Eine lautere Gesinnung ist noch keine Schere im Kopf. Aber die Gewissheit, einer lauteren Gesinnung zu folgen, legt die Gewissheit nahe, andere Argumente könnten unlautere Argumente sein. In den inzwischen erschienenen Berichten und Kommentaren zum Buch ist viel von Eitelkeiten und anderen Befindlichkeiten des Reporters die Rede, von einer Privatsache Meinhardts also und weniger von einem Problem, mit dem die Gesellschaft es zu tun hat. Und natürlich vom Verdacht, auch der ach so brillante Autor drifte nun also leider ins Lager der Rechten, wie schade, aber eine Träne, nein, die hat er nicht verdient. Die Schere klappert.

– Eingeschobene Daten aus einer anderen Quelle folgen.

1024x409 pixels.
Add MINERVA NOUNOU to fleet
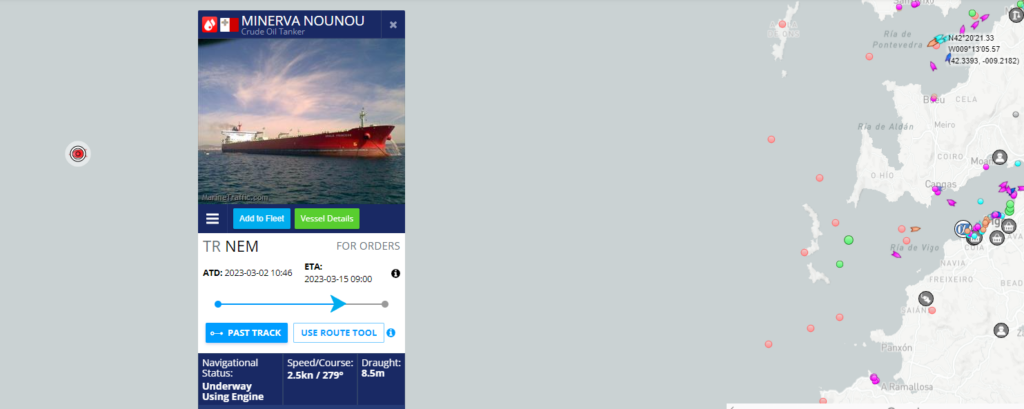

Realität schert sich nicht um Moral. Moral hilft nicht die Welt zu erkennen. Zu erkennen, warum sich etwas so und nicht anders abspielt, ist eine andere Frage als die, ob etwas gut oder böse ist. Zuverlässig tut die Schere ihr Werk auch dort, wo linke Meinungsplattformen wie Trutztürme in der veröffentlichten Meinung stehen. Wo sie sich darauf verlegt haben, Meinung zum Sortieren der Informationsflut zu bieten, weil ja die Welt für jeden scheunentoroffen stehe und die Realitäten kübelweise aus den unzähligen Medien stürzen. Immer ähnlicher werden sie dabei den Leitmedien im Weglassen und Hervorheben. Und manchen will es scheinen, als sei dies ein Erfolg des eigenen Wirkens, als folgten die Leitmedien. Ihnen, den linken.